*** INPUT Section Begins ***

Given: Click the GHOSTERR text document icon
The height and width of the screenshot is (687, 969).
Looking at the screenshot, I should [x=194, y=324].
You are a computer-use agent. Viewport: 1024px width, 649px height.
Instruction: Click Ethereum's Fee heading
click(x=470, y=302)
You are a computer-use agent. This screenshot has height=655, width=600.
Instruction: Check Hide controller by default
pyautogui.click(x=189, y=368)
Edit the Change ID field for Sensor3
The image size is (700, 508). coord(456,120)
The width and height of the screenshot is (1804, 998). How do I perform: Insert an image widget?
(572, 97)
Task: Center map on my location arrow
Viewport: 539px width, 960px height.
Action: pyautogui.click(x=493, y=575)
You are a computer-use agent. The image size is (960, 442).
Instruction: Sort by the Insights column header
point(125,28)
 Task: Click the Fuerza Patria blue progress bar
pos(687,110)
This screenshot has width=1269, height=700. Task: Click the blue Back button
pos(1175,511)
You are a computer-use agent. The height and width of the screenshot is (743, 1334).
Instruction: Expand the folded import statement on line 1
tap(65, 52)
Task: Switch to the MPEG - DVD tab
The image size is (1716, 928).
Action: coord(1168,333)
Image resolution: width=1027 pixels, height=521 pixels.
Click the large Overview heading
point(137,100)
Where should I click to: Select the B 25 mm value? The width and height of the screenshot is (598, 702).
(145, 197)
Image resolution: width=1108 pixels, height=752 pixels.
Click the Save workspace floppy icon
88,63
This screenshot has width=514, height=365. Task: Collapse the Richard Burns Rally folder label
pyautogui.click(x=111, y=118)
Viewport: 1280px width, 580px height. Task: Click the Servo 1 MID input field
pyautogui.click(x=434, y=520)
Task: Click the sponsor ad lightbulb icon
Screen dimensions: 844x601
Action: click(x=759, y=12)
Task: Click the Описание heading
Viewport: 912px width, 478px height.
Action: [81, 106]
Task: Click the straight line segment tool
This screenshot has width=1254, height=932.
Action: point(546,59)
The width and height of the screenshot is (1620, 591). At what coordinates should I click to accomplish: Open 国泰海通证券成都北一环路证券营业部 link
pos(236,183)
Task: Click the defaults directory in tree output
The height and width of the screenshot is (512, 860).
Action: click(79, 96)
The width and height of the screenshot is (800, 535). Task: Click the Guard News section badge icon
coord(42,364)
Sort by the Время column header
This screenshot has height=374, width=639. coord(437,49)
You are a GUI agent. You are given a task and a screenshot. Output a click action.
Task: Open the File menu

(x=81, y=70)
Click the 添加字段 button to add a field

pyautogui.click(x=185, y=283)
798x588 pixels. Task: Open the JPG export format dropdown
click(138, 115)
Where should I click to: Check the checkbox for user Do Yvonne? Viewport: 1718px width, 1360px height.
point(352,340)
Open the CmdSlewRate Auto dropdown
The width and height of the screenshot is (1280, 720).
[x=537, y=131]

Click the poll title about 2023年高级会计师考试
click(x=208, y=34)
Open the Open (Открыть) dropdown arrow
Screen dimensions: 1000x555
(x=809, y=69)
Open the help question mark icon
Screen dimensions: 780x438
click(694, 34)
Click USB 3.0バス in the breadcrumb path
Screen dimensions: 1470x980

*** INPUT Section Ends ***

- WORK REQUIRED
Produce a verbatim copy of the lines from the one holding "Task: Click the Описание heading" to the final line of the data, and nothing more.

- OUTPUT OF THE TASK
Task: Click the Описание heading
Viewport: 912px width, 478px height.
Action: [81, 106]
Task: Click the straight line segment tool
This screenshot has width=1254, height=932.
Action: point(546,59)
The width and height of the screenshot is (1620, 591). At what coordinates should I click to accomplish: Open 国泰海通证券成都北一环路证券营业部 link
pos(236,183)
Task: Click the defaults directory in tree output
The height and width of the screenshot is (512, 860).
Action: click(79, 96)
The width and height of the screenshot is (800, 535). Task: Click the Guard News section badge icon
coord(42,364)
Sort by the Время column header
This screenshot has height=374, width=639. coord(437,49)
You are a GUI agent. You are given a task and a screenshot. Output a click action.
Task: Open the File menu

(x=81, y=70)
Click the 添加字段 button to add a field

pyautogui.click(x=185, y=283)
798x588 pixels. Task: Open the JPG export format dropdown
click(138, 115)
Where should I click to: Check the checkbox for user Do Yvonne? Viewport: 1718px width, 1360px height.
point(352,340)
Open the CmdSlewRate Auto dropdown
The width and height of the screenshot is (1280, 720).
[x=537, y=131]

Click the poll title about 2023年高级会计师考试
click(x=208, y=34)
Open the Open (Открыть) dropdown arrow
Screen dimensions: 1000x555
(x=809, y=69)
Open the help question mark icon
Screen dimensions: 780x438
click(694, 34)
Click USB 3.0バス in the breadcrumb path
Screen dimensions: 1470x980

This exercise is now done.